__INSTRUÇÃO ESCRITA__:
Transcreva, sem qualquer alteração, a parte do trecho sobre a árvore de decisão que vai de "Perceba que, da" a "homogêneos que antes.".

Perceba que, da primeira decisão, se a escola for municipal ou estadual, o valor da média do recorte restante é bem menor do que no caminho da negativa à primeira pergunta (escolas federais e privadas). O grupo inicial de 575000 alunos foi separado em 369524 à direita e 205476 à esquerda. Perceba que, com a primeira divisão, o erro quadrático também já reduziu, indicando que temos grupos mais homogêneos que antes.

A pergunta seguinte, então, para ambos os caminhos, foi sobre a nota do componente ICP_01 (Índice de Condição Prévia, componente 01 ). No caso da esquerda, se foi menor ou igual a 1,5. À direita, se foi menor ou igual a 2,5. Lembro que este indicador (conforme explicado acima) indica o nível de renda familiar e varia de 1 a 5.

A última camada de decisão da árvore diz respeito aos outros componentes do ICP, que tratam da formação dos pais e do acesso a tecnologias na residência. A partir das decisões seguintes se chega à previsão de nota.

Entradas para localizar itens exibidos
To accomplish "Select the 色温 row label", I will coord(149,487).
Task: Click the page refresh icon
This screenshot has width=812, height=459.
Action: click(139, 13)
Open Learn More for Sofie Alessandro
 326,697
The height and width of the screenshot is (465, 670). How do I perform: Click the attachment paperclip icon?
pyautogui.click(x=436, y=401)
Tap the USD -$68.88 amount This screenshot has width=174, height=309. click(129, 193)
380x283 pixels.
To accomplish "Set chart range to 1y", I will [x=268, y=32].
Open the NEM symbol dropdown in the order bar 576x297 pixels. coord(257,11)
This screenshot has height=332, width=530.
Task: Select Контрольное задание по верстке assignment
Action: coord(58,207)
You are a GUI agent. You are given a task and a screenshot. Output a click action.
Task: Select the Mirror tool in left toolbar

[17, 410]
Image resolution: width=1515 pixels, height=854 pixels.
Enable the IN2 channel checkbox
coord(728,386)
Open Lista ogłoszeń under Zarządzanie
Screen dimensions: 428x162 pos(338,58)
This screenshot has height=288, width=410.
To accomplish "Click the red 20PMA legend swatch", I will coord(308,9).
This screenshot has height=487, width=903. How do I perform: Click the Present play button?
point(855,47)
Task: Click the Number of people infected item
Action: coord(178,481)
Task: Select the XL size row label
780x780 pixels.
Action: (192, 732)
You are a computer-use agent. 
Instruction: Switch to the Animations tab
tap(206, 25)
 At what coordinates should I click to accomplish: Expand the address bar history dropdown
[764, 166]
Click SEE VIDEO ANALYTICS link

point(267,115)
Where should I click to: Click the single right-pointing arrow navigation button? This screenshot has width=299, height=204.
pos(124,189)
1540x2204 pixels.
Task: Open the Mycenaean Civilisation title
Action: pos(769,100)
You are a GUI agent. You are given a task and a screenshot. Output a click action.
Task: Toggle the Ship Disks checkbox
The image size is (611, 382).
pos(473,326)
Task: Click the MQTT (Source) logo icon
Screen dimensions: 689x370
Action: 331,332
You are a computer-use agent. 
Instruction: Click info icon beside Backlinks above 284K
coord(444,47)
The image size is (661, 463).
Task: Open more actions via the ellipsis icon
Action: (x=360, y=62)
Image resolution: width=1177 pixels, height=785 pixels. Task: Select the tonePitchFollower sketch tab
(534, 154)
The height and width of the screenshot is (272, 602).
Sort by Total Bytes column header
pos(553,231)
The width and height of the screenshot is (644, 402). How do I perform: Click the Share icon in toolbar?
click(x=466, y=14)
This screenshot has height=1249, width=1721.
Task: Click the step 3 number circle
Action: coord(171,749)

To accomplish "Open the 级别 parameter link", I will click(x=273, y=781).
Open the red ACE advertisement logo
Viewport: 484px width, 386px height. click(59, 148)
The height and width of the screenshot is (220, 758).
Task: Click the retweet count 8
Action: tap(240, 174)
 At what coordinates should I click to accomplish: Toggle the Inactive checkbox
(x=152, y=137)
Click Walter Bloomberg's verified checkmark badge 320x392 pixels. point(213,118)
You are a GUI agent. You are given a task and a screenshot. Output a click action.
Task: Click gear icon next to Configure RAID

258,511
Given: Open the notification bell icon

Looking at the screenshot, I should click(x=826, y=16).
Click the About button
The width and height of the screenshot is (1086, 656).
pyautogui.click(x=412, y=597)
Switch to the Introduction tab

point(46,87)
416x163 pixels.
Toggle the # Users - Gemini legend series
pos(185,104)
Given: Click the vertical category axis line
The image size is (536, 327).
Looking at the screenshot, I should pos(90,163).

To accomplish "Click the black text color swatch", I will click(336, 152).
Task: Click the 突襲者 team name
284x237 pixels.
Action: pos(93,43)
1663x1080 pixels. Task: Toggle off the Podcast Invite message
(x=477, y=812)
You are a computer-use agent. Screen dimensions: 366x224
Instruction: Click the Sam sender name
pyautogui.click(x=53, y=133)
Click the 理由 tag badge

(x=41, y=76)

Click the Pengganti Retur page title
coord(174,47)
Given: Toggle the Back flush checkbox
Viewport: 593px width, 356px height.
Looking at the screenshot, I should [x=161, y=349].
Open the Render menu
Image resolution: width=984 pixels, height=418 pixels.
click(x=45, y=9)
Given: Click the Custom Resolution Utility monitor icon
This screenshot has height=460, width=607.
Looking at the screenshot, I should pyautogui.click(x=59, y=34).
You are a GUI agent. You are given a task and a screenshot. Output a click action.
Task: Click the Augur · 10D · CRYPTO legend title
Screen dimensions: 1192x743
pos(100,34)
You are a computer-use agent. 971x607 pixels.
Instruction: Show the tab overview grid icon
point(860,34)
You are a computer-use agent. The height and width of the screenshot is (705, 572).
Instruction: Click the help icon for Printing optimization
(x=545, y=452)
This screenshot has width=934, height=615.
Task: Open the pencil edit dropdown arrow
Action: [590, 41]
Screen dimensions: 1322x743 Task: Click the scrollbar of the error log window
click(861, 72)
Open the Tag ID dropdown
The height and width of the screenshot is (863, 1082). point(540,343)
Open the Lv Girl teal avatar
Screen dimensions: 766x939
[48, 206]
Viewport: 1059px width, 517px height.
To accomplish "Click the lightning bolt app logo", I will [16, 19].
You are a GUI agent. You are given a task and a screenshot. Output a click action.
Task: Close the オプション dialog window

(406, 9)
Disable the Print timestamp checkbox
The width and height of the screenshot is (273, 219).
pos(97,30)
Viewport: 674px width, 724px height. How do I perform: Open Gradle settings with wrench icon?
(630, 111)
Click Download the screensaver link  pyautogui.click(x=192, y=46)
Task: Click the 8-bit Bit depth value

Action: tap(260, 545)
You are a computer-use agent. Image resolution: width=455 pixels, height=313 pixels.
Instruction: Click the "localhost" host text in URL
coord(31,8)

__EM RESPOSTA__:
Perceba que, da primeira decisão, se a escola for municipal ou estadual, o valor da média do recorte restante é bem menor do que no caminho da negativa à primeira pergunta (escolas federais e privadas). O grupo inicial de 575000 alunos foi separado em 369524 à direita e 205476 à esquerda. Perceba que, com a primeira divisão, o erro quadrático também já reduziu, indicando que temos grupos mais homogêneos que antes.